Looking Through the Wrong End of the Telescope: Internet Democracy vs. Public Access



Chapter  7 considers the question of whether social media on the internet constitute a public forum that is similar to or superior to that established for public access. Like other technologies, the rise of digital communications and the internet was accompanied by forms of technological optimism that promise that new digital technologies are inherently democratic. In the work of Stuart Brand and the pioneers of digital technologies, the personal computer enabled creative activity within a networked world of community that was inherent in a wired world. Originally conceived as something opposed to the corporate world, it became tied to the neoliberal orthodoxy. This linkage was not accidental. Although social theorists and media theorists have stressed the democratic potentials of the internet due to its decentralized pluralistic nature, which disperses central authority, the democratic potential of the internet has not been realized. It requires a democratic political culture for its realization. Largely this failure can be attributed to the private ownership of the major social media by large profit-seeking corporations which seek eyeballs and engage in large-scale data mining. The individual is not an autonomous entity but a has become colonized and marketized—though not totally.
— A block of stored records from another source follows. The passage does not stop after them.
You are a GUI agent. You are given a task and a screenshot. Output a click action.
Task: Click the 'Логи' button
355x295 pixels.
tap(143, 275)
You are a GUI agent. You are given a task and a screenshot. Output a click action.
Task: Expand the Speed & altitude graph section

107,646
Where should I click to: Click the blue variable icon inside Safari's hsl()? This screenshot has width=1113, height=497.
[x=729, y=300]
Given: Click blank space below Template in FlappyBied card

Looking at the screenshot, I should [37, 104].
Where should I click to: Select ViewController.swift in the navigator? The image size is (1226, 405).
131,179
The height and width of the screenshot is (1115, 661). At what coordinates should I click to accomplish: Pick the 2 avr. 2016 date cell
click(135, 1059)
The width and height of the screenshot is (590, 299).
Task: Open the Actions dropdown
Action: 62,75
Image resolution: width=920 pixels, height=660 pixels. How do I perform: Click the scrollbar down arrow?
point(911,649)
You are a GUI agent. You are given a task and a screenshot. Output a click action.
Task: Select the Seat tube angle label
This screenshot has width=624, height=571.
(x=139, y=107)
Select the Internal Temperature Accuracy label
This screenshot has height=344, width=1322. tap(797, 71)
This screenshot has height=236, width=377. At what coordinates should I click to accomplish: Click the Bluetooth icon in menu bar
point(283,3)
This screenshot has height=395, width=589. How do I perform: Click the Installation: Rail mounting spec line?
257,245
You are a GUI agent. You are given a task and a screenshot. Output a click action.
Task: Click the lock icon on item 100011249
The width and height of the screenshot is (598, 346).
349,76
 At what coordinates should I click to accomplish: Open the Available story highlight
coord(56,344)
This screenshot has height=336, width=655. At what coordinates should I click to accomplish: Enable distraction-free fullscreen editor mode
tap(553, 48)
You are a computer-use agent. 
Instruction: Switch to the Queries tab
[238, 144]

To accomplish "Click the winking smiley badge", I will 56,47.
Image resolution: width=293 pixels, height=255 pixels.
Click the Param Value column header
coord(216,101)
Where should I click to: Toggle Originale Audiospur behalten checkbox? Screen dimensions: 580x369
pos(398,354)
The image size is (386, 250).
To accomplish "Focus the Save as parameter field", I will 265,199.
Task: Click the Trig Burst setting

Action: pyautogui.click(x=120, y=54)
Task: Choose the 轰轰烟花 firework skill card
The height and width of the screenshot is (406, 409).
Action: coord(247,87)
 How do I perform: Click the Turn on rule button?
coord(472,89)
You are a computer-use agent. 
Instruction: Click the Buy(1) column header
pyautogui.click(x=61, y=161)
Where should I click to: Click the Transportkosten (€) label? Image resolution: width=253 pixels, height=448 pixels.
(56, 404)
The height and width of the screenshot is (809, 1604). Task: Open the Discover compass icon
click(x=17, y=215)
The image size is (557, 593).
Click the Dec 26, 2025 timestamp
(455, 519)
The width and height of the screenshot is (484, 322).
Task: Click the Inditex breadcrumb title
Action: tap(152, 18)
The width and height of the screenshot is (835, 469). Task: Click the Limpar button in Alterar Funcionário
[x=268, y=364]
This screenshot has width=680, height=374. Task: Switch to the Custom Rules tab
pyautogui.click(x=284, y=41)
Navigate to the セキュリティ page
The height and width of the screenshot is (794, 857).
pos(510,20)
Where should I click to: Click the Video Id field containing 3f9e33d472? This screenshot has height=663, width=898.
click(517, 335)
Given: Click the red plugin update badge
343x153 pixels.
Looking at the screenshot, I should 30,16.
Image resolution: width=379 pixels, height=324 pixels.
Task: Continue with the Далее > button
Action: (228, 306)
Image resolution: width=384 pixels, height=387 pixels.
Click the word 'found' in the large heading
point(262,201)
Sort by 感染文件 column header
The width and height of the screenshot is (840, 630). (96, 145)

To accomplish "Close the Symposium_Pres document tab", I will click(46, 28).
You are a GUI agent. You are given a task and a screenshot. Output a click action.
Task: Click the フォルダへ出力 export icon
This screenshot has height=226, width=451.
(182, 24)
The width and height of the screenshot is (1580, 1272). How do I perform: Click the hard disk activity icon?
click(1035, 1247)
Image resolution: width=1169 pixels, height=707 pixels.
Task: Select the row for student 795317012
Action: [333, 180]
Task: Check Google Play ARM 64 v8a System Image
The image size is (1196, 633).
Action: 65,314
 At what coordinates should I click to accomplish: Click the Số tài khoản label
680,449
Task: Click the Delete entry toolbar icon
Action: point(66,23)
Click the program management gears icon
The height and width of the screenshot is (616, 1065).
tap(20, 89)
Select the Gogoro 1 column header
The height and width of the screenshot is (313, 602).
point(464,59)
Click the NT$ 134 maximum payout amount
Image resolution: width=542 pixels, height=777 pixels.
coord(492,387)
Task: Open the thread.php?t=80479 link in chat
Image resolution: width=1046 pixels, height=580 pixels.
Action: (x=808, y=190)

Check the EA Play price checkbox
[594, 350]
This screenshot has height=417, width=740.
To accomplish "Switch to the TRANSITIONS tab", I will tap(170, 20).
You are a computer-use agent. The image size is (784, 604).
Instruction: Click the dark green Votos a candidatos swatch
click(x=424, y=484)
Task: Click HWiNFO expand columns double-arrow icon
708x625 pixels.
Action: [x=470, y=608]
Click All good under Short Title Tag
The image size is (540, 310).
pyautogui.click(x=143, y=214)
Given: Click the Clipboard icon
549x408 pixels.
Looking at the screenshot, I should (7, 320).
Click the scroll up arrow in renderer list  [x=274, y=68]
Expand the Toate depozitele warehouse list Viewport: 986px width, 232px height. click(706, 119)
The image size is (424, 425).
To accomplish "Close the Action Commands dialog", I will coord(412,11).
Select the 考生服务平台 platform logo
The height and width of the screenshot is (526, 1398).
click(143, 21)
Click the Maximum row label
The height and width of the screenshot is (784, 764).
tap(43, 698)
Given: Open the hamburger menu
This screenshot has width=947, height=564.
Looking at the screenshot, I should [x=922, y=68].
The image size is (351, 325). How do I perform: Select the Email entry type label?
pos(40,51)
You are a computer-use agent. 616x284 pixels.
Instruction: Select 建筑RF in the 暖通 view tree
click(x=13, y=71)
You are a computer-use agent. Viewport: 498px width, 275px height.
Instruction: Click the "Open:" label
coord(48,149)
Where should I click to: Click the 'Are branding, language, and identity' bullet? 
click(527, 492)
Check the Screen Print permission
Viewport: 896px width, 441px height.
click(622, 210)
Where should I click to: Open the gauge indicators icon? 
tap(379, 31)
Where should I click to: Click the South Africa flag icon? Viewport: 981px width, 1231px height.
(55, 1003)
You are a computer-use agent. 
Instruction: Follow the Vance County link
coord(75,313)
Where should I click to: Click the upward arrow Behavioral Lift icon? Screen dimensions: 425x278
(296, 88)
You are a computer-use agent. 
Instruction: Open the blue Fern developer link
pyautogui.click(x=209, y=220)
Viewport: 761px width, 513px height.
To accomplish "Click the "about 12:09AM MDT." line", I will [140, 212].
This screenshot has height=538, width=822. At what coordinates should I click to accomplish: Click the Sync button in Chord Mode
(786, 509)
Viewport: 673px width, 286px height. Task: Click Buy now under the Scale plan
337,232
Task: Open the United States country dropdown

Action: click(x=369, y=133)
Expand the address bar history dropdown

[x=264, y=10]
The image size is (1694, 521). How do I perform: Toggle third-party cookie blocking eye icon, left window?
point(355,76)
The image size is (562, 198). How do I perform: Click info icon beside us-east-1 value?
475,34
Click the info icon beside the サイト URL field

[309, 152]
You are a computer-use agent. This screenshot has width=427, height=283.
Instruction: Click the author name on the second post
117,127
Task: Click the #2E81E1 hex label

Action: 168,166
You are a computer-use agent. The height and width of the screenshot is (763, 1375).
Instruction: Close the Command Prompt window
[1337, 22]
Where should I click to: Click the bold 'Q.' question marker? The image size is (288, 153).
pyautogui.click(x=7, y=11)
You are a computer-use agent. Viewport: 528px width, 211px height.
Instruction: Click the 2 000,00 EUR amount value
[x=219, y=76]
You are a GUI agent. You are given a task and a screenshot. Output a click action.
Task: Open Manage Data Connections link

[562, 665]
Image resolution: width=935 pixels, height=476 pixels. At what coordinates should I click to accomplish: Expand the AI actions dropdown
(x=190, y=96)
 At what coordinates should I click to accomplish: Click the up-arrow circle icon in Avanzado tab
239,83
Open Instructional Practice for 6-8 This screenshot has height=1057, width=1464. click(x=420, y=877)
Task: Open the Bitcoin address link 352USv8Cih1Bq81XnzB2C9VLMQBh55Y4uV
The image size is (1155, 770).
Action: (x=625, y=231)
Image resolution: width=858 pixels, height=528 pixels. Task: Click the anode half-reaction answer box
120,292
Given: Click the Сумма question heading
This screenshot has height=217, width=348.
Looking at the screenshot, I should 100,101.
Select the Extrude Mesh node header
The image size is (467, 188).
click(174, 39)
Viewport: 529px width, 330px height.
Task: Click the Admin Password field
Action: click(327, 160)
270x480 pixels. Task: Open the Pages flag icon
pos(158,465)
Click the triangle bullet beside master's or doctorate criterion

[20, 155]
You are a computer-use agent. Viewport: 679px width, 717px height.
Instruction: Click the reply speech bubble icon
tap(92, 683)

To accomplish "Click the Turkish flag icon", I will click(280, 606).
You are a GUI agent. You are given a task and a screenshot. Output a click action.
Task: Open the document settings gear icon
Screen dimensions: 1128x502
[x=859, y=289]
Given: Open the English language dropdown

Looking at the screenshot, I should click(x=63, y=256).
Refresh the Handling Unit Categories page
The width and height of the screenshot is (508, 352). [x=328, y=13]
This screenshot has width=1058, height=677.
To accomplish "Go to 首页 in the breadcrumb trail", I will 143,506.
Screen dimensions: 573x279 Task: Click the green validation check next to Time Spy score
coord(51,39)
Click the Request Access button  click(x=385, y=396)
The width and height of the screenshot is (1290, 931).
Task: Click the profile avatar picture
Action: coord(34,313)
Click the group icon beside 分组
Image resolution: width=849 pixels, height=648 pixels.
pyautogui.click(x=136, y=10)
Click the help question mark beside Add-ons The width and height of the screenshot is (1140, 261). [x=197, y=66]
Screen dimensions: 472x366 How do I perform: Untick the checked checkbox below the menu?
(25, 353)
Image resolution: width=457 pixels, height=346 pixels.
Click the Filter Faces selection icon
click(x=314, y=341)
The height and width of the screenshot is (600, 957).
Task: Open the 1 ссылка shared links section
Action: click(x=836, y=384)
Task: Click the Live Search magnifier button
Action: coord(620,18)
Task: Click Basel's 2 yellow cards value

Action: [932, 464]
In the world of social media, winners take all and traditional media still predominate as sources of information. Although there are some important examples of internet activism, overall the internet does not promote activism more than traditional media, and the weak bonds of solidarity created through activism are not easily dissolved. Certainly, social media as private property does not provide the kind of public forum that PEG channels create. Social media publics are segmented, fragmented, and self-selecting, They have not developed into general public spheres.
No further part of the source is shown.